In the spreadsheet below (you'll have to click on it to view the full-size version), I first plugged in the actual enrollment/retention numbers for all 12 months of 2015 from HealthCare.Gov. The problem is that the retention numbers for each month throughout 2016 are still missing, which means I had to make assumptions based on the average monthly retention rate from throughout 2015. For instance, of those who enrolled starting in February, there was an average monthly retention rate of 94.8%, so I assumed that stayed the same for each month in 2016. Of those who started in March, the average was 93.8%, so I used that, and so on.

Using this formula for each month would result in an overall 12-month retention rate of...5.6 million people, or 60.2%...virtually identical to the actual number of enrollees who renewed or re-enrolled from December.

From my perspective, that would seem to be the "most likely case": Around 60.2%. Unfortunately, without the hard data being available for 2016 (specifically counting those who enrolled in each month of 2015), there's still no way of knowing for certain.

If you assume that Conover's math (66.7% / 78.2% = 85.3%) also carries over into the full-year vs. full-year comparison, you'd end up with 85.3% of 64.1%, or 54.7% of all 2015 HealthCare.Gov enrollees sticking it out for a full, continuous 12-month period. Under the circumstances, that actually sounds pretty viable to me.
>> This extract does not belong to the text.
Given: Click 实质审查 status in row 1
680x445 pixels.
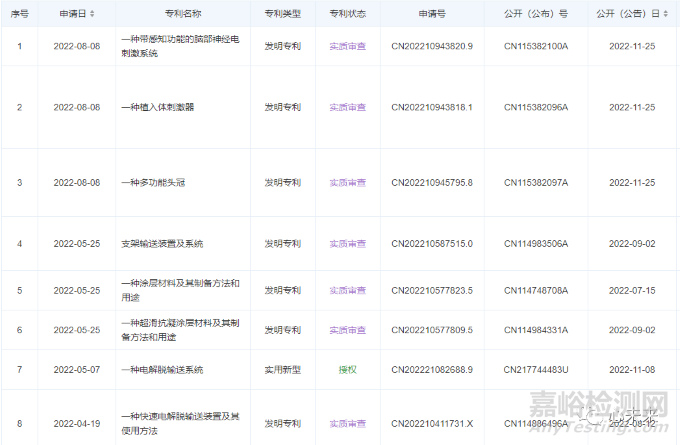Looking at the screenshot, I should 347,46.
However, this raises another problem with trying to run an apples-vs-apples comparison: In the 2006 example, I'm guessing that the vast bulk of those who stayed enrolled for the full year likely remained in the exact same healthcare policy for all 12 months, whereas in the 2015/2016 example, some number of those 5.6 million who did re-enroll switched to a different policy or even a different carrier altogether. In other words, even if all 520,000 February-start enrollees re-enrolled for 2016, a chunk of them moved to a different policy. For instance, in the fall of 2015, over a dozen Co-Ops collectively enrolling over 800,000 people went bankrupt, forcing their enrollees to shop elsewhere. Even if all 800,000 maintained continuous coverage by enrolling in a new policy starting in January 2016, from the carrier's perspective that was pretty much irrelevant, since to them, the enrollee was a brand-new customer. From their perspective, it really didn't matter how long their new enrollee had been paying premiums to their old carrier.
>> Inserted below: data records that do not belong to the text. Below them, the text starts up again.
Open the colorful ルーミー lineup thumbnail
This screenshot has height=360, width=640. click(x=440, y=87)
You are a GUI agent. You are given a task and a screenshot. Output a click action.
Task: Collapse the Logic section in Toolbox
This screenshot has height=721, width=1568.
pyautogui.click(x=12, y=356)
In conclusion, I'm not even sure that you can run a true apples-to-apples comparison between the two...and to be honest I'm starting to regret even trying.

In any event, just to reiterate: I made a major error here, but I'm leaving this post up in the interest of transparency.
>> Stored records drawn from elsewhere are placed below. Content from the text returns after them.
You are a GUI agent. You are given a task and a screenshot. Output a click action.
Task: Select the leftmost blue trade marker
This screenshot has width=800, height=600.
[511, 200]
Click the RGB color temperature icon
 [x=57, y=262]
UPDATE TO THE UPDATE: Larry Levitt of the Kaiser Family Foundation reminded me of this 2014 analysis of the pre-ACA individual market:

This will give you a sense of turnover in the individual insurance market before the ACA.https://t.co/pw5PDOcU9W

— Larry Levitt (@larry_levitt) May 25, 2018

We also can use SIPP to look at how long people who have nongroup coverage keep it. One way of doing this is to look at people who had nongroup coverage at the beginning of a period and then see what percentage report having nongroup coverage at later points in time.  As shown in the chart above, if we start with people who had only nongroup coverage in January, 2010, 62% still had only nongroup coverage in July, 2010, 56% still had only nongroup coverage in December, 2010, and 48% had nongroup coverage only in December, 2011. The percentages are almost identical if we look at people who had nongroup plus other coverage types and follow them over the same period.  These percentages fall, however, if we look only at people who are continuously covered by nongroup coverage (e.g., they are covered by nongroup coverage for every month across the periods considered).  Starting again with people reporting nongroup coverage only in January, 2010, 56% were continuously covered by nongroup coverage through July, 2010, 44% were continuously covered by nongroup coverage through December, 2010, and 31% were continuously covered through December, 2011.

This complicates things even further, as it makes it sound like the January - December enrollment level had already dropped substantially from 2006 to 2010, but again, this used a different methodology, so it's tricky to tell for sure.